> Задания:
[1] Выпишите из текста о Шанхае всё, что идет от слов «Это поправило финансовое» и до слов «Шанхай американского летчика.».
[2] Почему, по тексту о Шанхае, фирма Шриро потом выросла в мировую корпорацию? Ответьте в одном–трех предложениях.

> Текст:
"""

Это поправило финансовое положение фирмы, но не физическое состояние ее владельца. Перед самым концом войны японцы вывозят лагерь, в котором держат Якова Шриро, в город Фентай, где планируют ликвидировать пленных. Но ровно в этот момент Япония капитулирует. Пленные спасены. Яков Шриро, находясь в лагере, смог наладить связи с руководителями крупных компаний, также отбывающих японское пленение. Благодаря этому фирма Шриро вырастет в мировую корпорацию с отделениями по всему миру. Но это случится потом.
А пока война закончилась. Союзники победили, японцы покинули Шанхай. Постепенно становится известно об зверствах японцев в лагерях военнопленных.
А в Шанхае наступает мир. Открываются новые иностранные фирмы, в магазинах появляются продукты, а в гавани стоят иностранные корабли. Нора берет интервью у первого прилетевшего в Шанхай американского летчика.
И в Советском клубе царит энтузиазм. Советский союз объявляет о принятии в граждане всех русских эмигрантов. Родина простила! Обнимаются люди – и собираются в СССР. Молодые хотят поднимать целину, профессионалы – вложить знания в восстановление разрушенной войной страны. Большинство молодых родилось в Китае, но считают себя русскими. Это почти иррациональное желание ехать на родину, послевоенная эйфория, тяга ко всему русскому, это надежда и мечта.
Нора с матерью тоже готовятся ехать в Россию. Но Мариан Кулеш отмалчивается. А Ефим Крук, уже понимающий, что с его семьей, уехавшей из Харбина в 1936 году, случилось страшное, ехать наотрез отказывается. Нору вызывают в советское консульство и уговаривают оставить мужа-реакционера и ехать в СССИР, обещая там успешную карьеру журналиста.

"""

(Сохранённые записи)
"""

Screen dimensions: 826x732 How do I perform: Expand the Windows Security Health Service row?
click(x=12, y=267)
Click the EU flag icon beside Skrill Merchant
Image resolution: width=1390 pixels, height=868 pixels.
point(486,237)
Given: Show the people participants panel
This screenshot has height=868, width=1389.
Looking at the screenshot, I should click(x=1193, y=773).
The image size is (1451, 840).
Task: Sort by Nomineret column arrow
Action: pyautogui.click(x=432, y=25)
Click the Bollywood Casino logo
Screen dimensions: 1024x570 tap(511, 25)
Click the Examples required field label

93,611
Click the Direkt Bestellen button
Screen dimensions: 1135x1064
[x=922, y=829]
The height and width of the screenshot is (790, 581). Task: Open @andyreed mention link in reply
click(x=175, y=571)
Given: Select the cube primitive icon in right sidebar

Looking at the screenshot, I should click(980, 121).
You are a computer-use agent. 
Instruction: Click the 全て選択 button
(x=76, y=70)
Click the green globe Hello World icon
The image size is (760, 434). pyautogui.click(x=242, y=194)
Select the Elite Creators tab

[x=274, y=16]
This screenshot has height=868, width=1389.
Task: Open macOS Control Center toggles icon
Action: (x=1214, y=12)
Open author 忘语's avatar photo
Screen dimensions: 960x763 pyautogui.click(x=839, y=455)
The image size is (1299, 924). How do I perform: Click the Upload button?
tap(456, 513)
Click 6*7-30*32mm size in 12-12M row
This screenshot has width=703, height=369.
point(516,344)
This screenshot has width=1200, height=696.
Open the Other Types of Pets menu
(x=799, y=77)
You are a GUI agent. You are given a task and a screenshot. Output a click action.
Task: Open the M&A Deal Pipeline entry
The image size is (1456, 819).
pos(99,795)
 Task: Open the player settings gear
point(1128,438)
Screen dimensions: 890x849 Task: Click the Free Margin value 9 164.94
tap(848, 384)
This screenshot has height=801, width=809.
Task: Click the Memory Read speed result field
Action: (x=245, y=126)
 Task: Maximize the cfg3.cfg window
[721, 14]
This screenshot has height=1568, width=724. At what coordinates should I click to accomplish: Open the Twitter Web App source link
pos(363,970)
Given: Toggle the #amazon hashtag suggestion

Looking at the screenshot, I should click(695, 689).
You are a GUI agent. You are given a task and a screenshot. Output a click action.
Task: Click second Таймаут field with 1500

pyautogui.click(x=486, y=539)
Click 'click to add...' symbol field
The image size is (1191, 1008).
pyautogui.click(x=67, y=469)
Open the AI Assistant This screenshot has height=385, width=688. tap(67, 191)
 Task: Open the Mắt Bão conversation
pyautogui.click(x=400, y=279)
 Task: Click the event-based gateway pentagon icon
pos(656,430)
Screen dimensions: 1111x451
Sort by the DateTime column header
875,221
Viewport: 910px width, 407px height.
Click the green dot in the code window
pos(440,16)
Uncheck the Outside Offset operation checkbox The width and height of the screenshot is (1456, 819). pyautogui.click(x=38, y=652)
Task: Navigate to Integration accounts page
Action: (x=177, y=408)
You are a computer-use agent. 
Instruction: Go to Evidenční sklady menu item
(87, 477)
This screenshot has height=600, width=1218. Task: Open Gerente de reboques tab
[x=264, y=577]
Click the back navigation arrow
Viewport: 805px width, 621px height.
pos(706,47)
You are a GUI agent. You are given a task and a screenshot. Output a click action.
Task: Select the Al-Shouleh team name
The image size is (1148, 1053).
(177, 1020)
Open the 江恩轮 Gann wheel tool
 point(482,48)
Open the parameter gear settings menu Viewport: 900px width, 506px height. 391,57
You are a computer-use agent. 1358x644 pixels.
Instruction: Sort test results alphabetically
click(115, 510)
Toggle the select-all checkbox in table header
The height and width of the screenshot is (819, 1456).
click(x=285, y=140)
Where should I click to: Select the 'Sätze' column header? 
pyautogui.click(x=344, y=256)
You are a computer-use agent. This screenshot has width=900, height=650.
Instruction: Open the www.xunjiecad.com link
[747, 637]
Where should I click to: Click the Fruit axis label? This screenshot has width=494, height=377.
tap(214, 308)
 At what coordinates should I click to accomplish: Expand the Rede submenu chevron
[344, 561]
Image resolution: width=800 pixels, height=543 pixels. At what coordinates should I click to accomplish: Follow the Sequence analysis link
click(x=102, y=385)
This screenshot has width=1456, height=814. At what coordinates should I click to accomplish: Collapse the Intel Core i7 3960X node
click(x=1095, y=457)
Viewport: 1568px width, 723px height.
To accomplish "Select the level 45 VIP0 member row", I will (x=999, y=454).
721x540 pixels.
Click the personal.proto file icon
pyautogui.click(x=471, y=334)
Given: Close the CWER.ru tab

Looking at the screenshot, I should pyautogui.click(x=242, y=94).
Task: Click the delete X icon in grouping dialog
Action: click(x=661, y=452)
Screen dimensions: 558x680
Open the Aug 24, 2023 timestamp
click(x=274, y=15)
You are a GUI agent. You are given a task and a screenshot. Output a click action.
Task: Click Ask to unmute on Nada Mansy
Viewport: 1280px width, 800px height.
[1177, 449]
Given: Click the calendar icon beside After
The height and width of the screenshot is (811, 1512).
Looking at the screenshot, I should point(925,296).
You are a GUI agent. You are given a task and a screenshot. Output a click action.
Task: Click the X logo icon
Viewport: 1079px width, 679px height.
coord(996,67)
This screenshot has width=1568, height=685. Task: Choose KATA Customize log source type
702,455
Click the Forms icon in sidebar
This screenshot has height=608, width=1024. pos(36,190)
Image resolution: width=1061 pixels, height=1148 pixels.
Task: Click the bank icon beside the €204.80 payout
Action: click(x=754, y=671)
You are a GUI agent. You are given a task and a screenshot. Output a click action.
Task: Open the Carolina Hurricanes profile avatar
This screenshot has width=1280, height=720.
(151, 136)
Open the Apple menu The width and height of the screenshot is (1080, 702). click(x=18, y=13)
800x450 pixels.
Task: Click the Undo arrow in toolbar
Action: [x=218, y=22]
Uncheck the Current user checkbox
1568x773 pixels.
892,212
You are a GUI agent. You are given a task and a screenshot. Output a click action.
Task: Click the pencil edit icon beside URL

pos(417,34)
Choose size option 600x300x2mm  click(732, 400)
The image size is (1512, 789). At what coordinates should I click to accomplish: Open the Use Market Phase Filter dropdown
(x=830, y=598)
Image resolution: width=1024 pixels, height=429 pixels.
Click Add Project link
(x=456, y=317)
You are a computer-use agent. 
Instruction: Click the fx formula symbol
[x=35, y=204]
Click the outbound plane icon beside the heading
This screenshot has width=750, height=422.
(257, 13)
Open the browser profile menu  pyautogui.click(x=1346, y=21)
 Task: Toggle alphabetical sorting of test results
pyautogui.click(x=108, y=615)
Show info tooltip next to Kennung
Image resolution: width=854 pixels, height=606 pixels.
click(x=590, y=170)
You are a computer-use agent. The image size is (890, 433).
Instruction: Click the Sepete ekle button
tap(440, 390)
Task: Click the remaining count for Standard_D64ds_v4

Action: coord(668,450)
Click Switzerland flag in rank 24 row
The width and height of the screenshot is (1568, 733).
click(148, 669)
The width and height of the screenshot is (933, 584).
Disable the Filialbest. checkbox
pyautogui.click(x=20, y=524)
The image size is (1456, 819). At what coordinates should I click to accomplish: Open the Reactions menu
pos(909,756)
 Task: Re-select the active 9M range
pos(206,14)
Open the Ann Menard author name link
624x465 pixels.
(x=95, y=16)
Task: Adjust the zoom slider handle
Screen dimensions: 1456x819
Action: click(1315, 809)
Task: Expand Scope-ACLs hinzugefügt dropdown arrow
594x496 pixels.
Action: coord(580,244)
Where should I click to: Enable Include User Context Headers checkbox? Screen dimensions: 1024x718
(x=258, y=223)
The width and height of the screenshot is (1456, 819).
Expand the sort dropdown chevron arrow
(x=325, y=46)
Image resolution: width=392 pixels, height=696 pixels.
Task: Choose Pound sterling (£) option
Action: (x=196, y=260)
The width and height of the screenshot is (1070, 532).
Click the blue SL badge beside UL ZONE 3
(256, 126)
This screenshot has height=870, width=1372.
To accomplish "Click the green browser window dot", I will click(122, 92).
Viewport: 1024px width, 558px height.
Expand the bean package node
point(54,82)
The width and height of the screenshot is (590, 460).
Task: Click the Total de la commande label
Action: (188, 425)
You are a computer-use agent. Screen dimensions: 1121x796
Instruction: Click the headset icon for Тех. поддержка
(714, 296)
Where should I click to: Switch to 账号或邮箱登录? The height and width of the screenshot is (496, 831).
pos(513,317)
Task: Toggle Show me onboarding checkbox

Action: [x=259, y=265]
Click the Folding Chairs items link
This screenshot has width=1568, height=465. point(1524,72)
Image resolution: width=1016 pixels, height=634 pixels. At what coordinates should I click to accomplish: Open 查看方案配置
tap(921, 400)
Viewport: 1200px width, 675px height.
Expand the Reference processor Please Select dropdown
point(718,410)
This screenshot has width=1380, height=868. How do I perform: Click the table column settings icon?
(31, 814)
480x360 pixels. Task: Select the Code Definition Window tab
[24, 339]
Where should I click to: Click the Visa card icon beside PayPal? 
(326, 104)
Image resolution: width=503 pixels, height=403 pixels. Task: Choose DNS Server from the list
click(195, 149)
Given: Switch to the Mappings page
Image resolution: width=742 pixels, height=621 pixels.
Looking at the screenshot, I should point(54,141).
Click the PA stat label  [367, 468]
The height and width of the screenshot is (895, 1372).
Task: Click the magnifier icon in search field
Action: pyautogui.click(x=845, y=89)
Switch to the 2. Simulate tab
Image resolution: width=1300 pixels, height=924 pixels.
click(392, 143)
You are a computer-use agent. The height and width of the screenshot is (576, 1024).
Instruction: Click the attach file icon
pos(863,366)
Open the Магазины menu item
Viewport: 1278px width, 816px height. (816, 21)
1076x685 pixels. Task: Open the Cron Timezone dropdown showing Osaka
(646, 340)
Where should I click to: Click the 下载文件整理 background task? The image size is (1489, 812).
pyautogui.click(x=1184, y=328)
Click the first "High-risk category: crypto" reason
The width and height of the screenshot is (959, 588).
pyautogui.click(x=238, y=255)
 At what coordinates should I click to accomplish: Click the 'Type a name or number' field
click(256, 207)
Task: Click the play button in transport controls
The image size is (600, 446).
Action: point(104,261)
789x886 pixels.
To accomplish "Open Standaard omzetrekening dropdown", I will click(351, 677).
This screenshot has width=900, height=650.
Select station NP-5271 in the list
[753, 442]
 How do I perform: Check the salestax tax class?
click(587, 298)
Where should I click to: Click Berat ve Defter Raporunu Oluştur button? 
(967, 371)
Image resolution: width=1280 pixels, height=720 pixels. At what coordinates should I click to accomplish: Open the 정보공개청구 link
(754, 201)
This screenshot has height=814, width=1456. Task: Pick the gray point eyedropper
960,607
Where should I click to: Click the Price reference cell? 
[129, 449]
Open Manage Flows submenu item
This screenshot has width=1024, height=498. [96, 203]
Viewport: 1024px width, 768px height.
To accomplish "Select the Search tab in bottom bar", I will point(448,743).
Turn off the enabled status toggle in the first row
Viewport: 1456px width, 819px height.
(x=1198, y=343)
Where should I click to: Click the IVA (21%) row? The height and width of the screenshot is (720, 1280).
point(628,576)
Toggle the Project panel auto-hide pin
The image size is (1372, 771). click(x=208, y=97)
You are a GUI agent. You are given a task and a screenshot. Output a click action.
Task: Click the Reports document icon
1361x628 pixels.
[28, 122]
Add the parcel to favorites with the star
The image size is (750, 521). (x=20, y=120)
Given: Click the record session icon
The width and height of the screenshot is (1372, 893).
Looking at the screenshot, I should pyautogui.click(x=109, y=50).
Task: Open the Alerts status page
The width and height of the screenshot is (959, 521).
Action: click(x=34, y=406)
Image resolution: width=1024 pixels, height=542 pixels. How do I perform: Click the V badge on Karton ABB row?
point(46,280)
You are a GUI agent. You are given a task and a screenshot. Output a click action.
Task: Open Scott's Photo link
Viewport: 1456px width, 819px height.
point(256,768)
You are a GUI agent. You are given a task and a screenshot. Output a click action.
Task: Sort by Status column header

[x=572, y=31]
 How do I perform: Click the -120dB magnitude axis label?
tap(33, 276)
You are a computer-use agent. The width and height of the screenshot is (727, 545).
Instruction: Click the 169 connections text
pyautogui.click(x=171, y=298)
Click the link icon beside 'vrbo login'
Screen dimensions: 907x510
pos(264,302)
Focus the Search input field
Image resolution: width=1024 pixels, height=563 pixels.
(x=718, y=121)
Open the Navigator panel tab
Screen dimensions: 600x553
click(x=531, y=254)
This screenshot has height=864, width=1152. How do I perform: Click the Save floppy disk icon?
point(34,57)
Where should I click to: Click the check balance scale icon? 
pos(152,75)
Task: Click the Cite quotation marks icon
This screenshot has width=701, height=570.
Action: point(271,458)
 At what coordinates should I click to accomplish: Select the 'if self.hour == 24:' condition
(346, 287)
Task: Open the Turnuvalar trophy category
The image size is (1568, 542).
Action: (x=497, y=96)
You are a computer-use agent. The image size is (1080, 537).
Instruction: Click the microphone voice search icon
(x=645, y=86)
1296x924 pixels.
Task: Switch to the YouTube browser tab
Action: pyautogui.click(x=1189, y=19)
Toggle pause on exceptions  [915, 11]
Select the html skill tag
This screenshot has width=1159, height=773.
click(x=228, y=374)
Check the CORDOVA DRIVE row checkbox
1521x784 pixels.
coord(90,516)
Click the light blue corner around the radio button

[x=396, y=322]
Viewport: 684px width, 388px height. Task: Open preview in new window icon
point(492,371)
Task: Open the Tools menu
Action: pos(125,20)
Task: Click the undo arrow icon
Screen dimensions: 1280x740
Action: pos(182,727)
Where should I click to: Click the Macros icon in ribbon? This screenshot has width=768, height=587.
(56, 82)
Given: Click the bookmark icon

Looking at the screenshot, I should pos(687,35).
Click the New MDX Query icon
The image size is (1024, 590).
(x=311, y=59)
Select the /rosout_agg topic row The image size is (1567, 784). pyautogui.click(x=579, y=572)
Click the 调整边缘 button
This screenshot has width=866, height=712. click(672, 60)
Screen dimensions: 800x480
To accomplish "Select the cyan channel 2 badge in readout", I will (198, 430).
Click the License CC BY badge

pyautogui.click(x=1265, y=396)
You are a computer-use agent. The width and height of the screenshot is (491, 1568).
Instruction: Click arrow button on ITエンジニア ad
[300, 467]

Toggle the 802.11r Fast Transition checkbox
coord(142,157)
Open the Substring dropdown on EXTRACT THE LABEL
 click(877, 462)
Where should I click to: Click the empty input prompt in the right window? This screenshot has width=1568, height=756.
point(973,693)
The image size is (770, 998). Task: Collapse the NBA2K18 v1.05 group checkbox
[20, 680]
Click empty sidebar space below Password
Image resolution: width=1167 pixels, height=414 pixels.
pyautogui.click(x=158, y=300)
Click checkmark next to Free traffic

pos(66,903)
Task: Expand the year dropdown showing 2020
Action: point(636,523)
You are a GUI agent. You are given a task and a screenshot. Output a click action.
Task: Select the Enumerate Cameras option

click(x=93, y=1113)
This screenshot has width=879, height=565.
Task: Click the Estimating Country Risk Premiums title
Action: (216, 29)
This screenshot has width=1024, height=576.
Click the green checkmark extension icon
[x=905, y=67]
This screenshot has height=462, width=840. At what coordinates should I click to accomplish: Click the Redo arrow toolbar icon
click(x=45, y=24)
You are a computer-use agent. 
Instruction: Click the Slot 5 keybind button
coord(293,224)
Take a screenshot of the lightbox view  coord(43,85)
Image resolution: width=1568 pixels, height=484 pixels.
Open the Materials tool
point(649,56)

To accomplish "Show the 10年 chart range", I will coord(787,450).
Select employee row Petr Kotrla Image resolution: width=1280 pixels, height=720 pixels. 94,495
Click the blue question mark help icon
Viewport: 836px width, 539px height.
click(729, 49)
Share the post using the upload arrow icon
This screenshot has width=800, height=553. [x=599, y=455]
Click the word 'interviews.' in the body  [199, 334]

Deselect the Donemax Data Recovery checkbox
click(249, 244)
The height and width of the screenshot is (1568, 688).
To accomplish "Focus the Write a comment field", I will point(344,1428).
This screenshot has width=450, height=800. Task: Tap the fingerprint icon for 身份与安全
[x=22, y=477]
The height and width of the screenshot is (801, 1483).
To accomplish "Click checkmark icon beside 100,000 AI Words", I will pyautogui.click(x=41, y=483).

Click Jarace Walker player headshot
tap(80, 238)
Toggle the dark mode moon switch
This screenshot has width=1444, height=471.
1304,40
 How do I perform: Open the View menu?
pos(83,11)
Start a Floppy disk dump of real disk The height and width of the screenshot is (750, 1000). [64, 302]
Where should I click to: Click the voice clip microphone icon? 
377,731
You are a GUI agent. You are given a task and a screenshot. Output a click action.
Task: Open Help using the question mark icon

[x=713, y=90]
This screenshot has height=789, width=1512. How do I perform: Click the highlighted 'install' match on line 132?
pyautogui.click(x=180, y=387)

"""

> Ответы к заданиям:
[1]
Это поправило финансовое положение фирмы, но не физическое состояние ее владельца. Перед самым концом войны японцы вывозят лагерь, в котором держат Якова Шриро, в город Фентай, где планируют ликвидировать пленных. Но ровно в этот момент Япония капитулирует. Пленные спасены. Яков Шриро, находясь в лагере, смог наладить связи с руководителями крупных компаний, также отбывающих японское пленение. Благодаря этому фирма Шриро вырастет в мировую корпорацию с отделениями по всему миру. Но это случится потом.
А пока война закончилась. Союзники победили, японцы покинули Шанхай. Постепенно становится известно об зверствах японцев в лагерях военнопленных.
А в Шанхае наступает мир. Открываются новые иностранные фирмы, в магазинах появляются продукты, а в гавани стоят иностранные корабли. Нора берет интервью у первого прилетевшего в Шанхай американского летчика.

[2] В японском лагере Яков Шриро смог наладить связи с руководителями крупных компаний, которые тоже были в плену. Благодаря этим связям его фирма позже выросла в мировую корпорацию с отделениями по всему миру.